STARRING: Brie Larson, Jacob Tremblay


Breathing room: Tremblay and Larson

Emma Donoghue's 2010 novel, Room, is the story, told from his point of view, of five-year-old Jack (Tremblay), incarcerated from birth with his "Ma," Joy (Larson), by the predator who fathered him (Sean Bridgers) in a locked, 3m x 3m room. "Room," as Joy and Jack call it, is his entire world: knowing the dangers of this, Joy swaddles him in rituals. Their plight is so debased it needs no embellishment and neither director Lenny Abrahamson (Frank) nor an elemental Larson bring any to it.

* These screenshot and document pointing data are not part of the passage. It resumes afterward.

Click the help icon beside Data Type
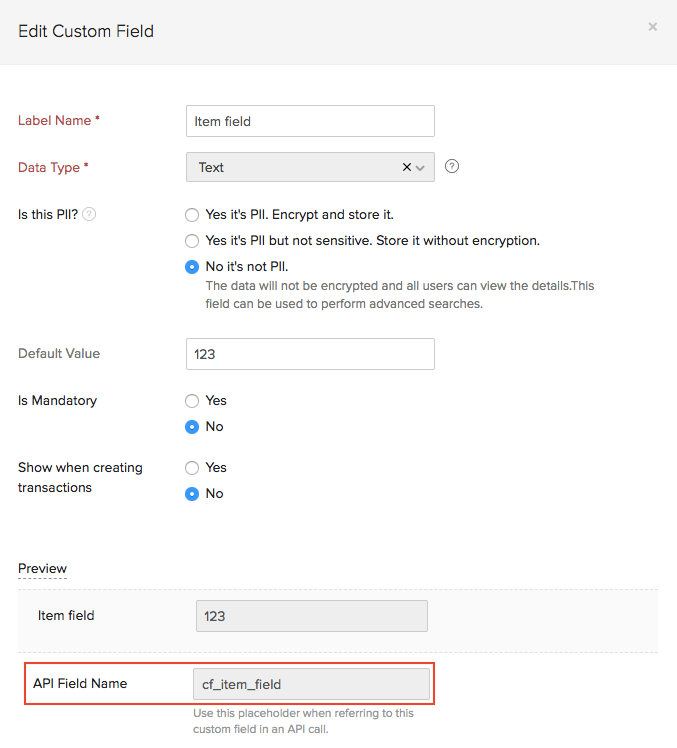Image resolution: width=677 pixels, height=748 pixels. pos(452,166)
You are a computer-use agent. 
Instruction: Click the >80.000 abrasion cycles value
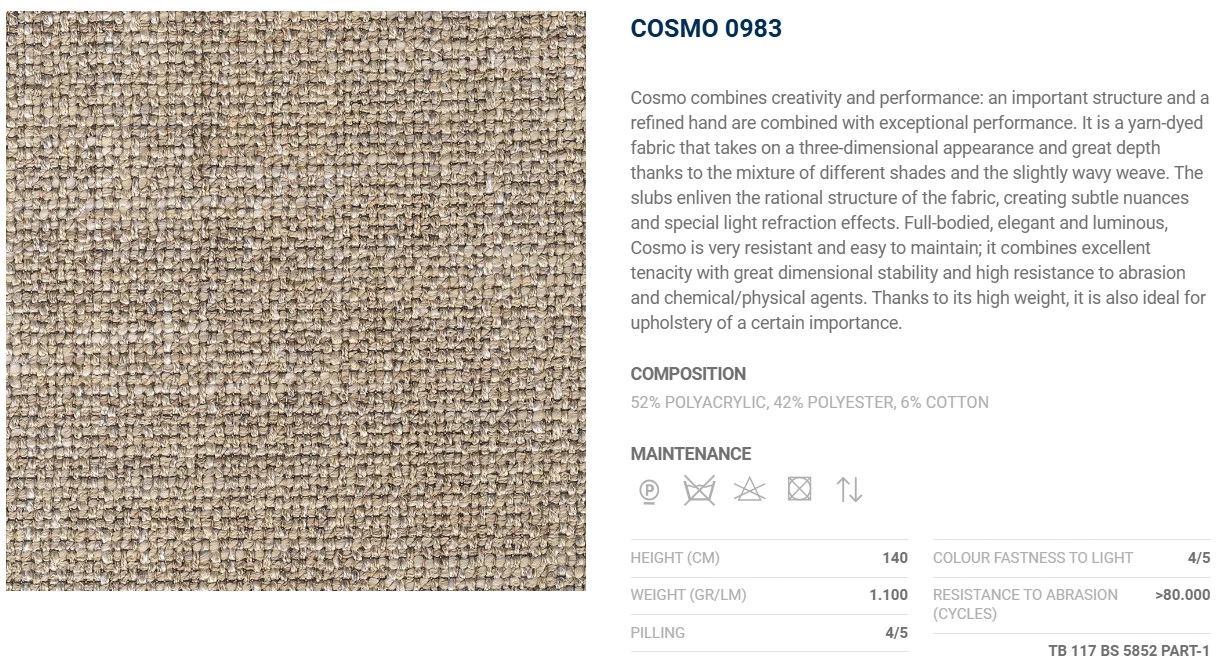point(1182,595)
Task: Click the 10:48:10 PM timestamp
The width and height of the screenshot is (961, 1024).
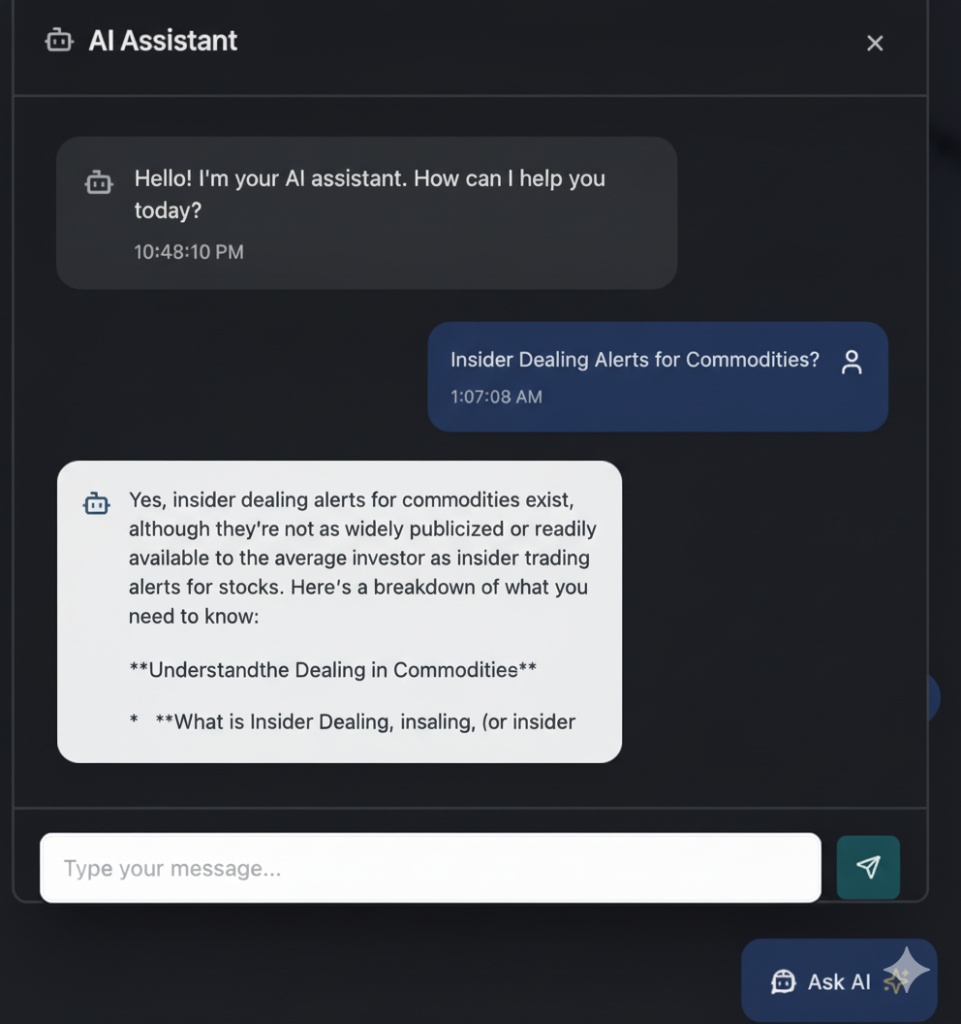Action: 189,252
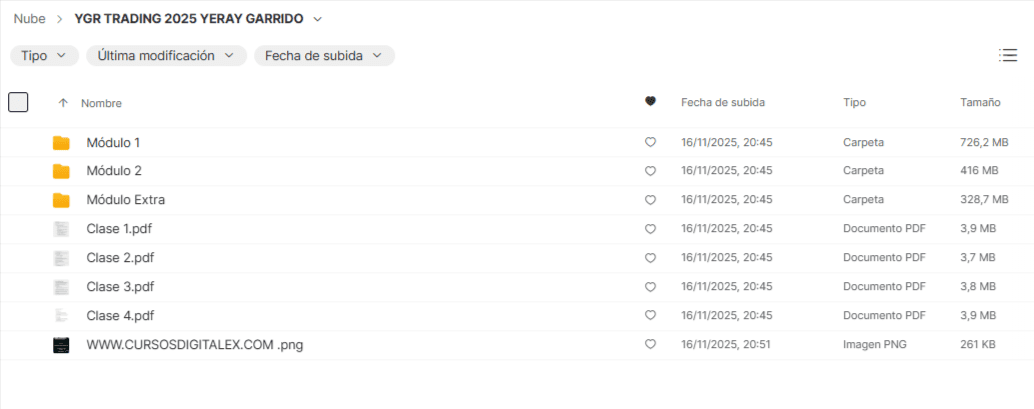Image resolution: width=1034 pixels, height=409 pixels.
Task: Go to the Nube breadcrumb
Action: click(29, 19)
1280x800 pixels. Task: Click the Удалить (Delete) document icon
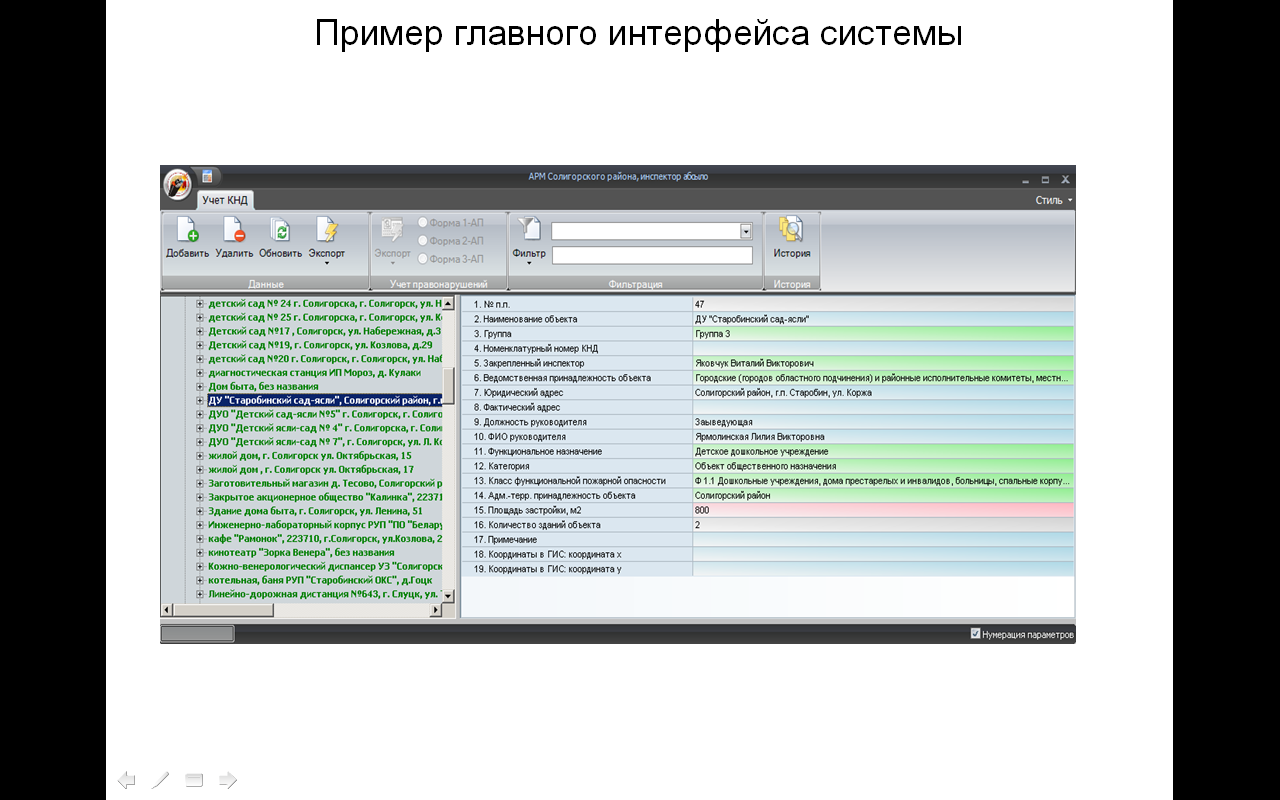[x=234, y=231]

The effect of the screenplay, also written by Donoghue, is one of documentative matter-of-factness: Jack accepts his situation with a child's pragmatism and Joy does everything she can to keep him safe while she waits for him to grow old enough to escape.

 

If the mechanics of Jack's breakout are frightening, the outside world is an alien planet where events unfold with the aberrant cadence of a fever dream. In one sense, Donoghue has lost out to herself, however. Even with Larson's barefaced openness and the invaluable Tremblay, whose performance seems both guileless and aware, Room the movie can't compete with the inner landscape of her astonishing prose.